◆ 出題内容
レッグバッグ製作の記事のうち、「購入先のトップランさんは専門」から「さて、製作の話に戻ります。」に至るまでの全文を、一字も変えずに引用せよ。

◆ 読解用の抜粋
*-*-*
釣りに使う大型レッグバッグの試作で、iPhone. 11 Pro MAXとサイフが入る(だけ)のレッグバッグを作成してみました。
今回はレザー単体ではなくバリスティックナイロンとのmixです。
レザーは手持ちのものから。本体部分をレザーで作るとコストが高すぎるという事から、本体の袋部分はコーデュラ バリスティックナイロン(1680D)をAmazonで購入して切り出しました。
購入先のトップランさんは専門で扱う布屋さんであることを確認し、安心しての購入です。
コーデュラ バリスティックナイロンはよくカバンに使われているもので、強度、引き裂き、耐水性と十分信用のおけるものです。
その中でも1680D(Dはデニール)はかなり厚手に入る生地で、裏地のコーティングとあいまって扱いやすく、薄手のレザーと同じ程度の適度なハリがあります。
通常のナイロンと比べると少々高くはありますが、レザー140cm×100cmでとなると数万円。それが4100円ですから気軽なものです。
注意点としては、コーティングしてあるといっても切り離したところは布のように糸がほつれますので、切り離しは熱処理して溶かし、ほつれ留めをする事でしょうか。
だいたい200度くらいあれば溶けるようなので、ハンダごてやホットナイフ、ヒートペンなどでかるくなぞるだけでOKです。
ライターやヒートガンでもいいのですが、布地本体にも結構当たってしまうのでオススメはしません。
他、レザークラフト的に問題なかった工程は以下です。
- 目打ち(菱目打ち)
OKです。ただし革と違って穴の部分の繊維が多少なりとも切れますので、見えるところの場合はミシンのように目打ちで縫い穴を開けるほうがよいかも。見えないとこなら菱目でガンガンいくと楽です。革とボンドで重ねてから開けるのであれば全く気にしなくてよいかなと思います。 - ポンチ
スクリューポンチOKでした。堅牢な布だけに少し空きにくいので、切れ味の悪いポンチだとダメかも…?
毛羽立ち・ほつれが気になるならハンダごてをスっと入れるといいかもです。怖いけどw - ボンド
ボンド(Gクリヤー)ではレザー貼り合わせのような強固な接着力は発揮しませんでした。裏地側は表地よりはくっつきやすいので、ボンドで仮止め圧着をキメてから、目打ちで穴を明け、縫い止めすれば、逆に全面縫い上げなくても大丈夫だと思います。
さて、製作の話に戻ります。
ナイロンで作るバッグ本体部分は、図面(ほぼ四角に接着用のミミがついたような感じ)をキッチリと引いてプリントアウト。
それを型紙に布を切り出し、その角の部分を表地を合わせる形で三角折り、ボンドで仮止め圧着してから、根元5mm程度内側に目打ちで穴をあけて縫い上げます。
そして、最後に縫い代から1cmくらいのこして切り落とす。切り落とし部分は改めて熱で端処理。
最後に全体をひっくり返す、トートバッグなどでも使われる方法です。
下が図面の一部。L字の点線が目打ちのガイドライン、斜めが折り線です。
そうやって底・表・側面(左右)の4面の箱型に仕上げたものを、形を保持し、蓋を取り付ける部分には補強の革を取付、それを土台の革と接着、土台の縁取りするように革でさらに接着してカシメています。
*-*-*
◆ データセット項目

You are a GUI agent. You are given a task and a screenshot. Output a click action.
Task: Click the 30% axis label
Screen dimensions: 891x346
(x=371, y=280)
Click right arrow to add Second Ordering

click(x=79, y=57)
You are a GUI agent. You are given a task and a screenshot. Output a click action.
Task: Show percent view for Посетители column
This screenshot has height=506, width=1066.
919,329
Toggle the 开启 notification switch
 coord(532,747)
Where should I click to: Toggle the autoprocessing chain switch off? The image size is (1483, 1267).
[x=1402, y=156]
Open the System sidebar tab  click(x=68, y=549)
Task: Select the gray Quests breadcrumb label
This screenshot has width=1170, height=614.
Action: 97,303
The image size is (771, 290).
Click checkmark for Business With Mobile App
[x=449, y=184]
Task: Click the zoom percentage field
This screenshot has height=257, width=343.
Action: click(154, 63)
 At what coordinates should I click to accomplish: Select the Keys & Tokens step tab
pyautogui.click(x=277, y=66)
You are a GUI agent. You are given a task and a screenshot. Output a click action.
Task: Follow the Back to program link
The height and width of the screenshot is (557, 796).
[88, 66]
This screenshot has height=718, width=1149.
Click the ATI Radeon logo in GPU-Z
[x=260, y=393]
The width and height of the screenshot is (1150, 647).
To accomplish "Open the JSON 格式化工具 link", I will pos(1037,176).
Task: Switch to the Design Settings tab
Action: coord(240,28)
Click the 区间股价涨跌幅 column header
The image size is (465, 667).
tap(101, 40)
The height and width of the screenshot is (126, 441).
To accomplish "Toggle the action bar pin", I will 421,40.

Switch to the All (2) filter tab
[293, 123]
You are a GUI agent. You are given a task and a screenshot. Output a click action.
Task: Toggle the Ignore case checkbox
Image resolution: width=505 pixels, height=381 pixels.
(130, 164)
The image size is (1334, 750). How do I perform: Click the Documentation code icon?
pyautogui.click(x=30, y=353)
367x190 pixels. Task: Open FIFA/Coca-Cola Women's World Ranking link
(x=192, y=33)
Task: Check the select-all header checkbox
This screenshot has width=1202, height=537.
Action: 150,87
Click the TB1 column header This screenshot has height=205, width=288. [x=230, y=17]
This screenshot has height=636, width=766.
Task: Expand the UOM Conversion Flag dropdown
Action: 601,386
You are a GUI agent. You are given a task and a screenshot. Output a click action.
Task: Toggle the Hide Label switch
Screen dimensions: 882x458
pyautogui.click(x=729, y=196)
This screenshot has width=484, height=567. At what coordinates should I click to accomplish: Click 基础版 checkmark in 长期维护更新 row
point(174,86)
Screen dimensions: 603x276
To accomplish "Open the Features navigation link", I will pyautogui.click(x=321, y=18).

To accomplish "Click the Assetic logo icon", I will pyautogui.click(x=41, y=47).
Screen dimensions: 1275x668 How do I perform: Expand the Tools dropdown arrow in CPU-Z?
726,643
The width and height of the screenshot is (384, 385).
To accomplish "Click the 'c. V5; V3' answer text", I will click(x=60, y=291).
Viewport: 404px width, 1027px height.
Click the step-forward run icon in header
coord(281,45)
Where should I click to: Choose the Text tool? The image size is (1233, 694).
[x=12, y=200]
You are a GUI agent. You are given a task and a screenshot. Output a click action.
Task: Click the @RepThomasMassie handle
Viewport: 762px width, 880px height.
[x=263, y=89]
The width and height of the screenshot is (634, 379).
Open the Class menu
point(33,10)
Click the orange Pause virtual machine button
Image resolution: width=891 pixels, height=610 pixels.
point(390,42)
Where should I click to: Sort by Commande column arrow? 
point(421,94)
*-*-*
◆ 課題の解答
購入先のトップランさんは専門で扱う布屋さんであることを確認し、安心しての購入です。
コーデュラ バリスティックナイロンはよくカバンに使われているもので、強度、引き裂き、耐水性と十分信用のおけるものです。
その中でも1680D(Dはデニール)はかなり厚手に入る生地で、裏地のコーティングとあいまって扱いやすく、薄手のレザーと同じ程度の適度なハリがあります。
通常のナイロンと比べると少々高くはありますが、レザー140cm×100cmでとなると数万円。それが4100円ですから気軽なものです。
注意点としては、コーティングしてあるといっても切り離したところは布のように糸がほつれますので、切り離しは熱処理して溶かし、ほつれ留めをする事でしょうか。
だいたい200度くらいあれば溶けるようなので、ハンダごてやホットナイフ、ヒートペンなどでかるくなぞるだけでOKです。
ライターやヒートガンでもいいのですが、布地本体にも結構当たってしまうのでオススメはしません。
他、レザークラフト的に問題なかった工程は以下です。
- 目打ち(菱目打ち)
OKです。ただし革と違って穴の部分の繊維が多少なりとも切れますので、見えるところの場合はミシンのように目打ちで縫い穴を開けるほうがよいかも。見えないとこなら菱目でガンガンいくと楽です。革とボンドで重ねてから開けるのであれば全く気にしなくてよいかなと思います。 - ポンチ
スクリューポンチOKでした。堅牢な布だけに少し空きにくいので、切れ味の悪いポンチだとダメかも…?
毛羽立ち・ほつれが気になるならハンダごてをスっと入れるといいかもです。怖いけどw - ボンド
ボンド(Gクリヤー)ではレザー貼り合わせのような強固な接着力は発揮しませんでした。裏地側は表地よりはくっつきやすいので、ボンドで仮止め圧着をキメてから、目打ちで穴を明け、縫い止めすれば、逆に全面縫い上げなくても大丈夫だと思います。
さて、製作の話に戻ります。